Grâce à la marche, l’association représentante de l’événement espère une mise en lumière. « Il s’agit d’une reconquête de la ville. Le Vieux-Lyon ne doit plus être un territoire livré aux groupuscules et aux commerces affiliés à l’extrême-droite. Nous dénoncerons tout acte homophobe, raciste ou encore sexiste « , informe David Souvestre qui a accepté de réduire de 600 mètres le parcours pour passer dans le 5ème arrondissement. « Le sens politique d’y manifester est plus fort que la longueur du trajet. C’est une victoire collective qui n’aurait pas pu arriver sans que d’autres organisations s’en mêlent. Je pense notamment au collectif Fermons le Pavillon noir, au collectif de vigilance contre l’extrême droite et aux mouvements antifascistes de Lyon qui, ces dernières semaines, s’en sont pris plein la figure physiquement et politiquement « , poursuit-il. La 23ème marche des fiertés sonnera donc son coup d’envoi samedi, à partir de 14 heures, sur la place Bellecour. Au total, entre 12 000 et 15 000 personnes sont attendues dans le cortège qui passera notamment par le pont Bonaparte avant de longer les quais de Saône.

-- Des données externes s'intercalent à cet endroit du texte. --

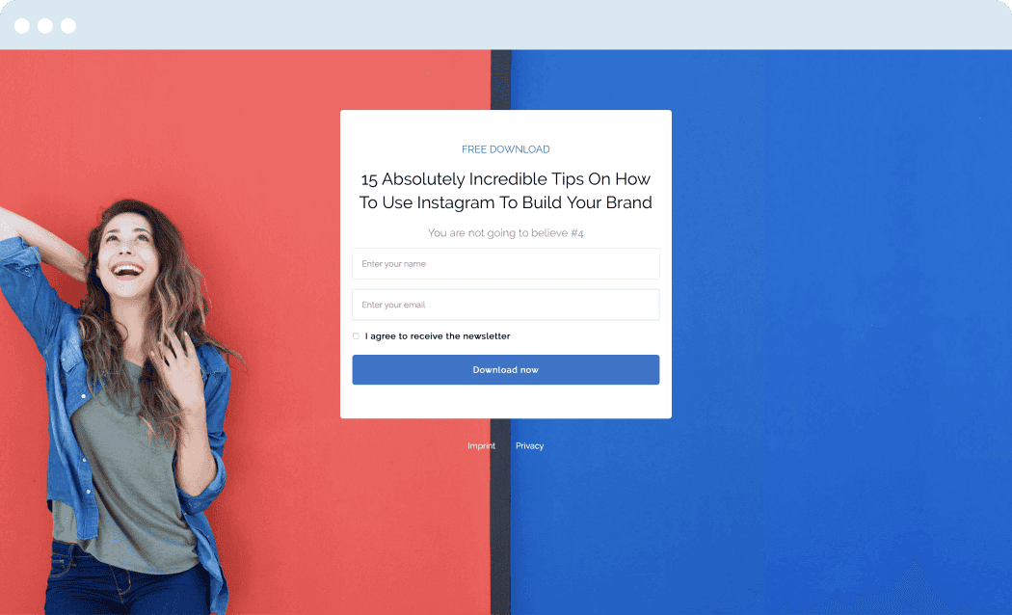Click the "I agree to receive the newsletter" label
1012x615 pixels.
(438, 336)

Un moment qui promet d’être « gay » !
Par ailleurs, un sit-in en hommage à l’homosexuel Fodé-Moussa Camara, sera organisé avant le départ de la marche. Le jeune homme comparaissait devant la justice française le mois dernier pour avoir refusé de retourner dans son pays en Guinée, par peur d’être tué pour son orientation sexuelle. Hier, il a été condamné à deux mois de prison ferme et à deux ans d’interdiction du territoire français.